Consequences of Drinking and Driving Can Be Costly
Posted December 28, 1998
RALEIGH — Casual drinkers make up the majority of first-time DWI cases. As New Year's Eve approaches, police say casual drinkers need to think twice about drinking and driving.
A first time drunk driving charge may seem like no big deal, but people who have been there say it is an expensive and embarrassing lesson.
"Well, the embarrassment factor was the first thing that popped into my mind, and the stigma of really having a criminal record," says one man convicted of driving drunk.
Defense attorneys say convicted drunk drivers lose their licenses for a year and pay dearly to resolve their cases.
"I think a lot of people think that the first time is a slap on the wrist, but really there's a lot of financial cost," said Colleen Kochanek, a defense attorney.
A first time offender can expect to pay $1,130, which includes court costs, fines, related fees and attorneys' fees.

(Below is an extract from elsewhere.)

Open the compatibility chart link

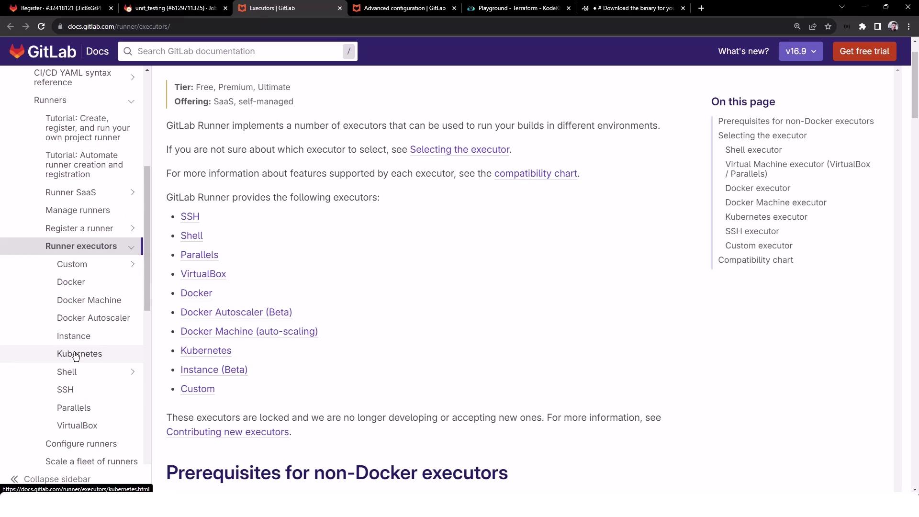[x=535, y=173]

In addition, the offender's car insurance skyrockets.
"If you get convicted of a drunk driving offense in North Carolina, you're going to pay a lot of money," said Jim Long,N.C. Commissioner of Insurance."You're going to be paying a 400 percent increase in your liability rates for three years."

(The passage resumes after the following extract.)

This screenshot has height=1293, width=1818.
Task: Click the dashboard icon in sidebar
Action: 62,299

"My insurance went from about $600 a year for a basic four-door Sedan to about $2,400 a year, said a man convicted of driving drunk.
If fear won't deter you, the cost and inconvenience may.

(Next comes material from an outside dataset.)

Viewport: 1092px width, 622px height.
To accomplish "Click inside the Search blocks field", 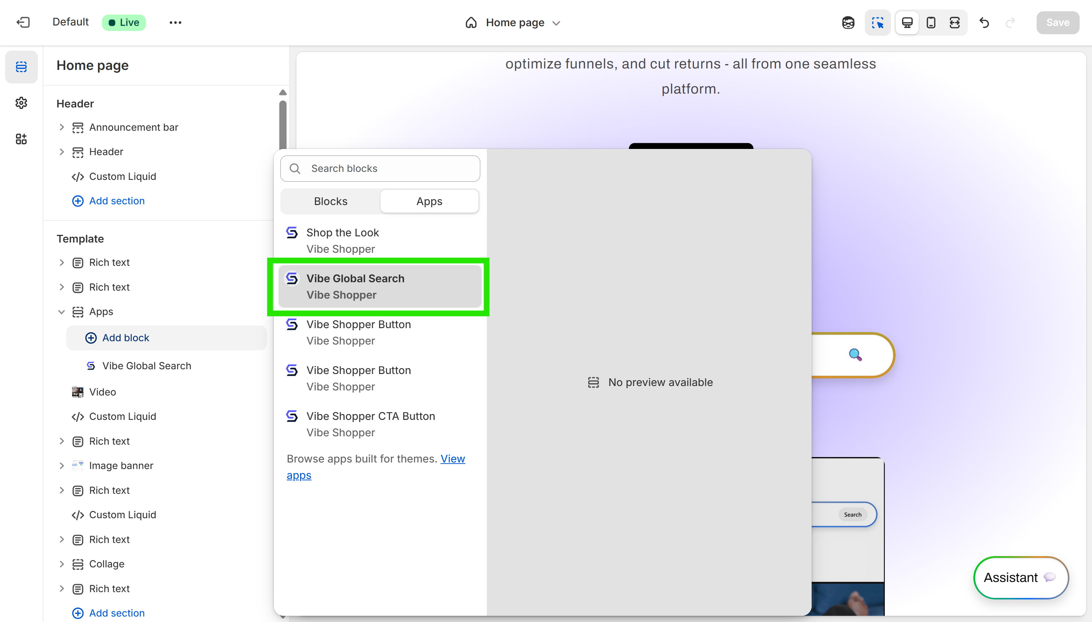I will 380,168.
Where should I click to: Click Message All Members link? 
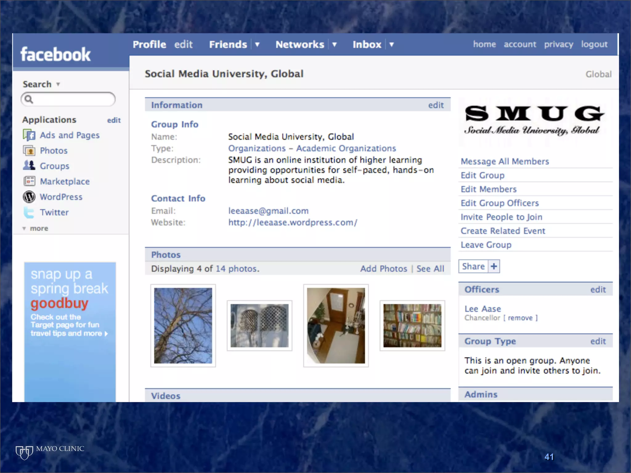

"Don't drink anything if you're going to drive," said Kochanek. "It's not worth the year of hassle, expense and cost of it.
In 1997, 85,000 people were charged with driving while impaired in North Carolina. Long said drunk drivers cost North Carolina $1 billion each year in health care costs.
It is estimated that two-thirds of those arrested for DWIs are social drinkers, not chronic alcohol abusers.
"You may mess up and drink too much," Long said. "But don't drive home. Get someone who's not been drinking, that designated driver, or call a taxi and get home safely."